Given request: Update the rows from the line with "Inalámbrico (22, 2535)" through the line with "Cables Para Celulares (88, 215)" by changing "Antenas De Tv" to "Antenas De Televisión". Give those lines again with nothing else altered.

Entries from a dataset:
□ □ □ □ □

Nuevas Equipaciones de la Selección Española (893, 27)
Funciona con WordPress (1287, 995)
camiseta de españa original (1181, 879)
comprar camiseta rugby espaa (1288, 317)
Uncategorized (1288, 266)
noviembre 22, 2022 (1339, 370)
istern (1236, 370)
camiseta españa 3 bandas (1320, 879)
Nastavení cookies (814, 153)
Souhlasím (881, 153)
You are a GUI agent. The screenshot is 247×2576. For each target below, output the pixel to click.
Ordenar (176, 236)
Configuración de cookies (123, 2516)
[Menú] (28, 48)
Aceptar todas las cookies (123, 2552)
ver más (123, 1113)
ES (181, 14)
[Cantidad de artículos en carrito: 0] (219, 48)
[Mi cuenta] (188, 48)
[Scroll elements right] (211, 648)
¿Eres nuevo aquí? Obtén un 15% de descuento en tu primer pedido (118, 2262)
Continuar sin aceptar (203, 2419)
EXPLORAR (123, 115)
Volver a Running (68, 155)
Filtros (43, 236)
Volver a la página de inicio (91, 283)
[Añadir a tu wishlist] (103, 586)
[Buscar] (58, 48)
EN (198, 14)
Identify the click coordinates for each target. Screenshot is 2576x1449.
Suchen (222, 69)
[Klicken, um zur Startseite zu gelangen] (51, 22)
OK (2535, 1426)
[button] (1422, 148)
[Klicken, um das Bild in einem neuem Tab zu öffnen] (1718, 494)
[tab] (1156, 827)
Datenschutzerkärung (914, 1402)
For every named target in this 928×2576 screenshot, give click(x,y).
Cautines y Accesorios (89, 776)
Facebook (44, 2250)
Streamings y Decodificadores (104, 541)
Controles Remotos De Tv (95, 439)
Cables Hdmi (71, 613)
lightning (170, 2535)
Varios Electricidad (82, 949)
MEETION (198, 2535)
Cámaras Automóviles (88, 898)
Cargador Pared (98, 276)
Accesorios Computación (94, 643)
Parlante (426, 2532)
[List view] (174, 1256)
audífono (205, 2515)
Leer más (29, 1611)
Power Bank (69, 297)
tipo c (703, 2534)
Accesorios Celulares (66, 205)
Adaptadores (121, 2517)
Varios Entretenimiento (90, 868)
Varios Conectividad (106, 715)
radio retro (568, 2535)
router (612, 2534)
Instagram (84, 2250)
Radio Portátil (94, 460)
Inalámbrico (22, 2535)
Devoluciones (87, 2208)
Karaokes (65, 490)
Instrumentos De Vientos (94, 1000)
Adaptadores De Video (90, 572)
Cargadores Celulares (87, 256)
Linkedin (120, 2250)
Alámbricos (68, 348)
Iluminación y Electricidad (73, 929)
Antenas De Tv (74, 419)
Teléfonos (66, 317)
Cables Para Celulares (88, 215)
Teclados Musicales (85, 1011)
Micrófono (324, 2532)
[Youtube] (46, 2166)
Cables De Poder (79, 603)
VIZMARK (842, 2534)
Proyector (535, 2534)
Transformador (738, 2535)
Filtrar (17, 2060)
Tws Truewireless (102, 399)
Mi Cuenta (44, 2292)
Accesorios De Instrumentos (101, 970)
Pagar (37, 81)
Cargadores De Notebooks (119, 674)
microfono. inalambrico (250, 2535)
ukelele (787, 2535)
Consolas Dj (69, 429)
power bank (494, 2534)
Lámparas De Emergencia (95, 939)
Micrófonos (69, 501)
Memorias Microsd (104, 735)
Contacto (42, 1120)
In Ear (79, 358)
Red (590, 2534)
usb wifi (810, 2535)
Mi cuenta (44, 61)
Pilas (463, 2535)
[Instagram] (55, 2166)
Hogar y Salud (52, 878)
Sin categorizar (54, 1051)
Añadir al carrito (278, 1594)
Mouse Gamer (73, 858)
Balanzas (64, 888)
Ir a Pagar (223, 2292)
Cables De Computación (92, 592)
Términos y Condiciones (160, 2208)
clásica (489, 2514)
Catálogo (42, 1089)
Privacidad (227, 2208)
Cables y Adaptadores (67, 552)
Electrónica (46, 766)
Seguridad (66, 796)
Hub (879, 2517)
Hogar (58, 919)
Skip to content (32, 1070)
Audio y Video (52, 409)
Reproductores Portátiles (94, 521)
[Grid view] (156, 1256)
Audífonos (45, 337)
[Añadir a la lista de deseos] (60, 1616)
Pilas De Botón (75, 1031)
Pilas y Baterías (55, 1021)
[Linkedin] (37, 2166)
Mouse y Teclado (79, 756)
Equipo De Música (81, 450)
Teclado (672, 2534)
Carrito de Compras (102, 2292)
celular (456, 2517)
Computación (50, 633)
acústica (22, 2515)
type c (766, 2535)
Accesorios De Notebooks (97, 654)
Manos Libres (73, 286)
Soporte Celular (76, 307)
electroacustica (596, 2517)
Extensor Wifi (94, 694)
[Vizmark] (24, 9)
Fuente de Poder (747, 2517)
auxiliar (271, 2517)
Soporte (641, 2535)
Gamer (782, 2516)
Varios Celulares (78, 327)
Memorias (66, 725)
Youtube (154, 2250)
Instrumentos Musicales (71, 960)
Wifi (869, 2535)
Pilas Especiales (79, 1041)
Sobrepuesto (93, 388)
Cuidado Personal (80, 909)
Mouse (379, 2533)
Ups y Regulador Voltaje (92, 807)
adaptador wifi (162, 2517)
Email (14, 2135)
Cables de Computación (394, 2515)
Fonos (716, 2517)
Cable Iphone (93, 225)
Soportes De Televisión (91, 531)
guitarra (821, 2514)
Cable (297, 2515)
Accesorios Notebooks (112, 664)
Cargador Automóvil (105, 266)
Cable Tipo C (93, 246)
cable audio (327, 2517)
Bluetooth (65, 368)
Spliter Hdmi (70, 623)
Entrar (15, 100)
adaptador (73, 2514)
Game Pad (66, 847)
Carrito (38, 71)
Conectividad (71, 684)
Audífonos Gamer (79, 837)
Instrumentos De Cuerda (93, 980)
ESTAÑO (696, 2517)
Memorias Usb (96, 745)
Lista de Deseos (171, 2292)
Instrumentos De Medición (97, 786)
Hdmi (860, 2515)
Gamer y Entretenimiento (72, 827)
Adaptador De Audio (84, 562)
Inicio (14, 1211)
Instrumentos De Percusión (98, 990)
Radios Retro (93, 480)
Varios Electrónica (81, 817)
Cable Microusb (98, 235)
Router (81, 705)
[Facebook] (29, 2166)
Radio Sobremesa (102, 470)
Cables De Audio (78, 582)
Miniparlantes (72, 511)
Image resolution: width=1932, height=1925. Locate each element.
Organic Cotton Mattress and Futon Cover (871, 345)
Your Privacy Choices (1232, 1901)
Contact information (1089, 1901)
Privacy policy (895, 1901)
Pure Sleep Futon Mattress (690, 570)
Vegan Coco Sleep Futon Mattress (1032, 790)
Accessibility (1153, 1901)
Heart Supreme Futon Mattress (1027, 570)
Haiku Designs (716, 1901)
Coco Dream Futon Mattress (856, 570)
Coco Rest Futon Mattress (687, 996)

□ □ □ □ □

Complete output:
Inalámbrico (22, 2535)
Devoluciones (87, 2208)
Karaokes (65, 490)
Instrumentos De Vientos (94, 1000)
Adaptadores De Video (90, 572)
Cargadores Celulares (87, 256)
Linkedin (120, 2250)
Alámbricos (68, 348)
Iluminación y Electricidad (73, 929)
Antenas De Televisión (74, 419)
Teléfonos (66, 317)
Cables Para Celulares (88, 215)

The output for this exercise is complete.